| What the task requires |
Everything in the data below is left aside except the lines from the one containing "You are a GUI" through the one containing "Open Customer 469603102554560 link"; repeat those exactly.

| Data provided |

• • • • •

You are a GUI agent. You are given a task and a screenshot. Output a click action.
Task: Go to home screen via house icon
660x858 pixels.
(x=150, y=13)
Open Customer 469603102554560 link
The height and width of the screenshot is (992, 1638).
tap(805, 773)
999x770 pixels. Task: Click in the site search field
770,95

• • • • •

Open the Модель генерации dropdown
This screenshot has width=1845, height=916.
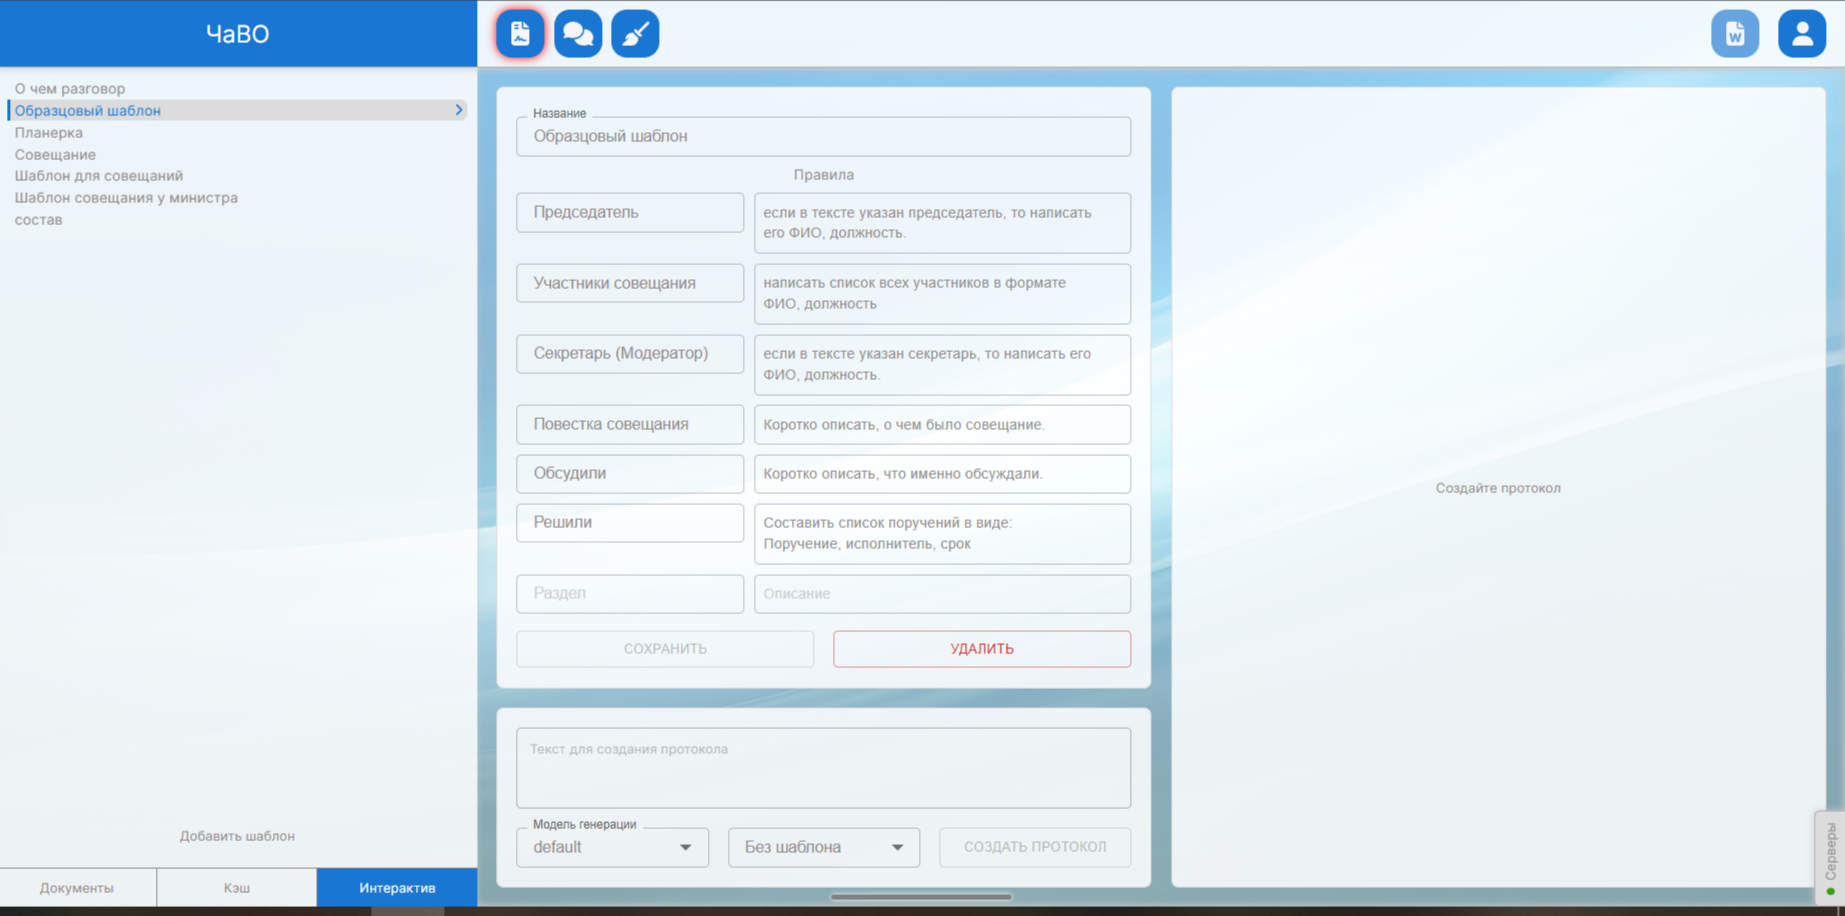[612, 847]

• • • • •

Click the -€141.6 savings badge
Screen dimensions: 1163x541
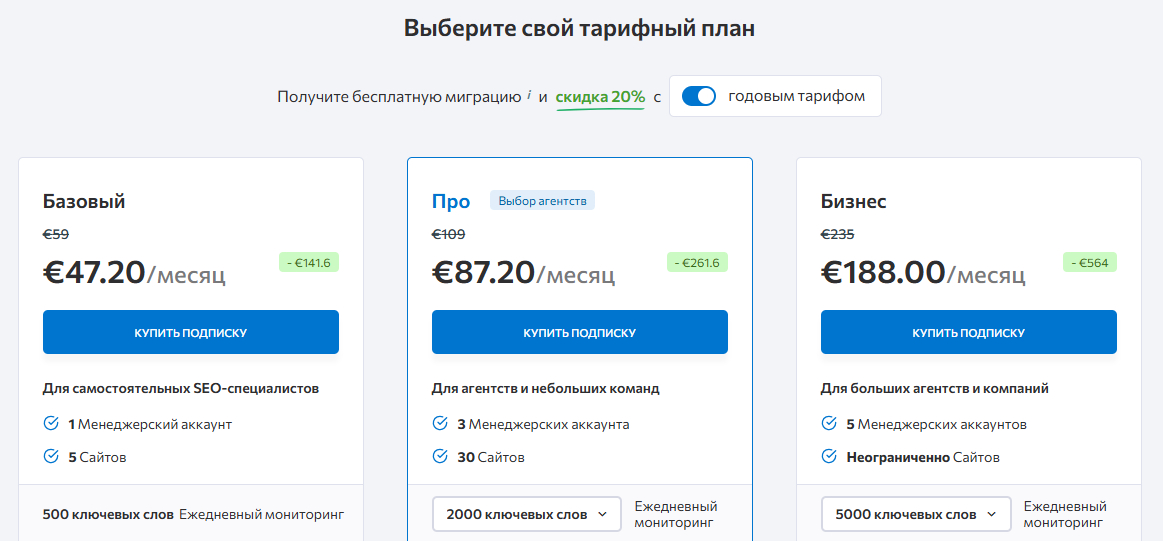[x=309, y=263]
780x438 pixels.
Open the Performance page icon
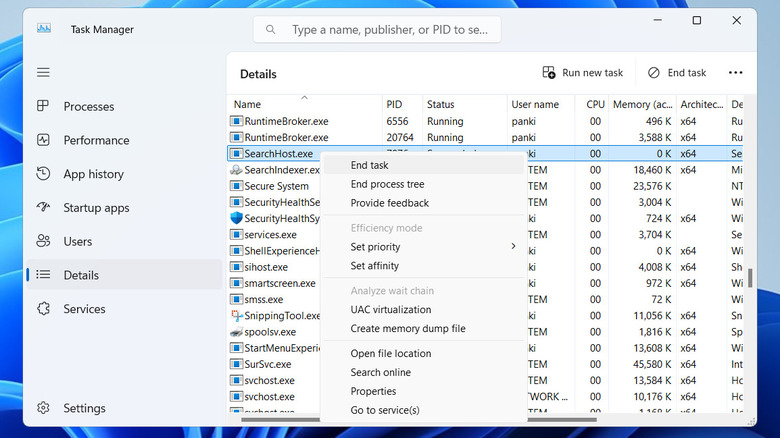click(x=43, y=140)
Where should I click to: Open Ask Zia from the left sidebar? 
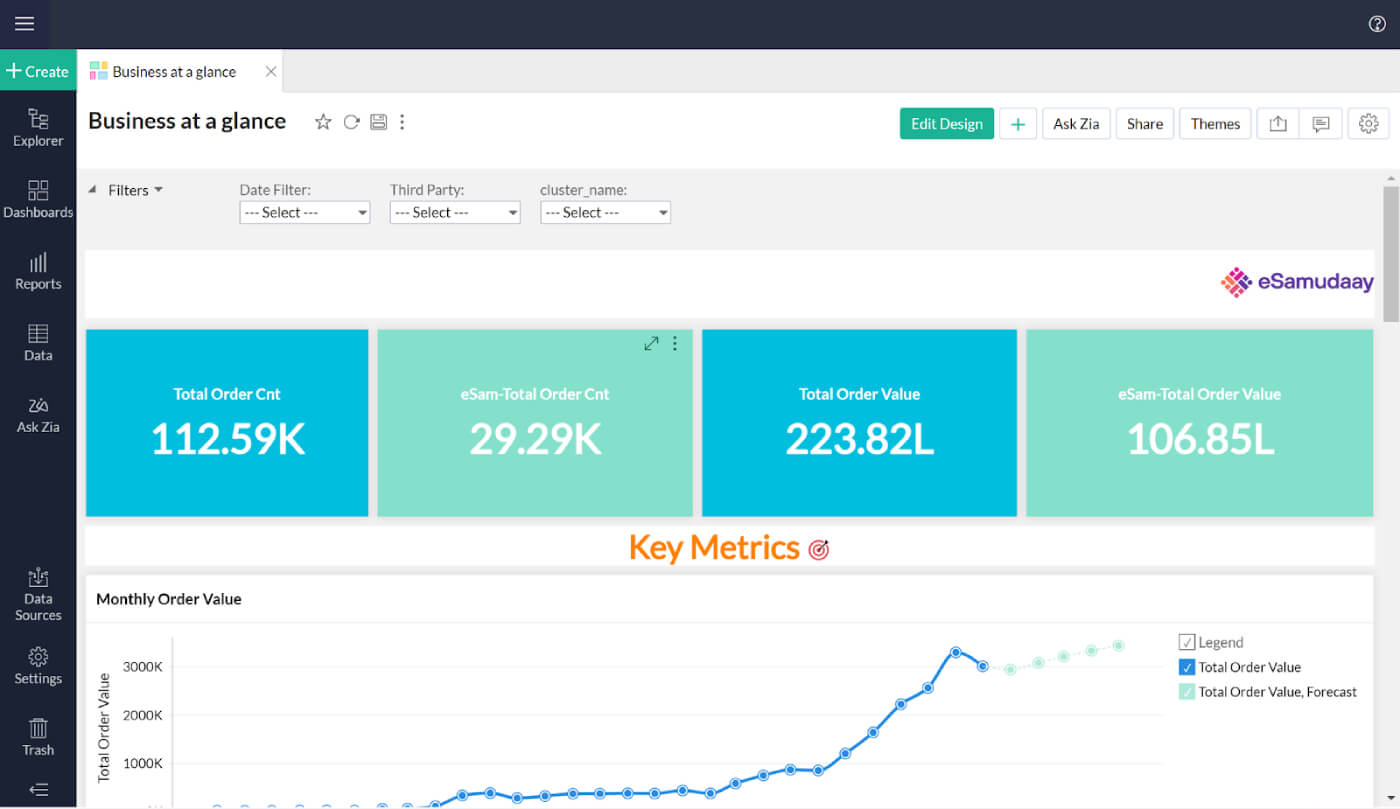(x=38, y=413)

• • • • •

| Completed task |
You are a GUI agent. You are given a task and a screenshot. Output a click action.
Task: Go to home screen via house icon
660x858 pixels.
(x=150, y=13)
Open Customer 469603102554560 link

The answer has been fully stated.